Long Arm Luffy and the Birth of Cosmic Noodle Benny
/As BrickNerd’s resident cursed build expert, I was given the sacred duty of… having fun with LEGO One Piece 75638 Battle at Arlong Park. What’s so cursed about it? LONG ARM LUFFY!
I bet he can always reach to top shelf
Look at all the fun things this minifigure can do!
But let’s take a quick peek at the set before we get into the full fig funkiness.
Battle at Arlong Park
Luffy loves his friends, and Battle at Arlong Park comes with the third and fourth member to join the Straw Hat Pirates: Nami & Usopp.
Best friends!
Of course they need some bad guys to fight, right? Here we have some Fish-Men, Arlong, and Chu. Arlong leads the Arlong Pirates, the main antagonists in the first season of One Piece. Chu is an officer in Arlong’s crew.
I wonder what figbarg the afol community will come up with using these fishy fellas… and look, a printed nose!
Along with the minifigs, the set comes with some side builds, a funky snail microphone, and some terrain. (Yeah, One Piece is kinda weird…)
There are some neat play features, which I’ll admit are more fun than I was expecting. Stud shooters are a gimmick most AFOLs don’t care for, but the Shooting Gallery is pretty awesome.
PEW PEW PEW
The focus of the set is a fancy pagoda! I love the color scheme. But it hides one of the most epic play features ever…
You can take off part of the top, which has two slots for Luffy’s arms. With some extra human assistance, he can knock down the whole structure, splitting it in two.
Those Wacky, Stretchy Arms
Oddly enough, Luffy’s arms aren’t quite in system. The radius is a bit thicker than a standard bar size, so you can’t attach a clip or a minifigure hand to the arm. They’re somewhere between 21 and 22 studs across, which I frankly don’t understand. You can freely move them left and right, so either side can look longer or shorter.
Luffy is actually the third minifigure with funky long arms, joining Ms. Marvel and Elastigirl! (Missed opportunity for Mr. Fantastic, LEGO!) If you want, you can sorta tie them in a crappy knot. Easier for storage, I suppose.
Technically, there is one more LEGO character with long arms, but he is a brick-built so he isn’t exactly a minifigure. Mega Minion Tom from Despicable Me 4 has funky arms, but he uses a 21-foot pneumatic tube for his arms, with some goofy hands.
The minifigure torso is a little different than your standard one you know and love. It’s got two halves that are fused together, sandwiching the rubber arm element in the middle so it can be pulled through back and forth.
Stretching Possibilities
The Minion got me thinking… What if I used a pneumatic tube to give a normal minifigure their own wacky arm? Just like the last time I messed with minifigures in demented ways, I’ll use Benny as an unwilling guinea pig. (Poor guy can’t catch a break.) I pulled out his arm and shoved in some tubing, and now he has a long arm!
I CAN REACH THE STARS
But why stop there? I wanted to see if I could make the arms go all the way through like the other figs, but that would mean I’d have to modify a torso or drill a hole through the internal support columns… or would I!?
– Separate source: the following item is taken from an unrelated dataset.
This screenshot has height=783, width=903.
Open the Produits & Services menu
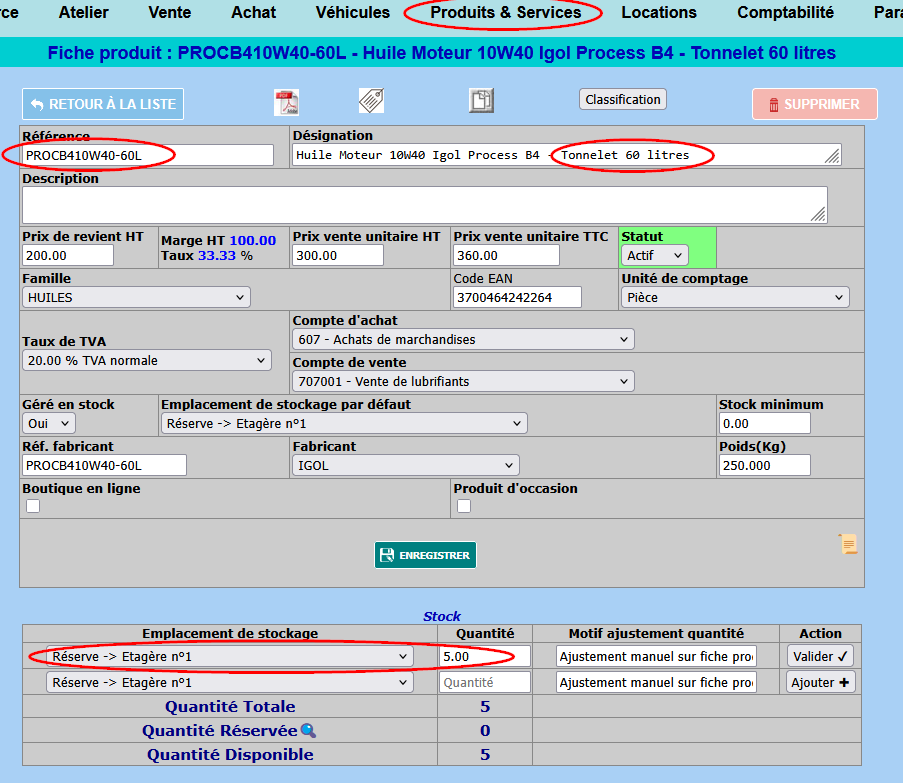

As it turns out, LEGO keychain minifigures have their own wacky elements that I can use to their fullest! After heating up the metal keychain and pulling it out, you get a minifig that looks normal from the outside. Inside, however, is a different story…


For keychain minifigures, the hips go all the way through and connect to the head so the leg assemply doesn’t come off. However, because the torso is hollow, we can wedge another pneumatic tube in the middle!
This means that Benny can finally have all the long limbs (and neck) that he has always wanted! Lovely, isn’t he? Spaghettification Benny!
On a final, unrelated note, Technic figures were the original LEGO Stretch Armstrongs. The arms are infinitely chainable! (New sigfig, who dis?)
So yeah, Battle at Arlong Park is neat and all… but now I’ve created a Benny with arms that don’t stop, legs that never end, and a neck that reaches into the void. Luffy might be the rubber man, but Benny is the new cosmic noodle.
LEGO One Piece 75638 Battle at Arlong Park is available now for varying prices in the US, EU, CA, UK, and AU.
DISCLAIMER: This set were provided to BrickNerd by LEGO. Any opinions expressed in this article are those of the author.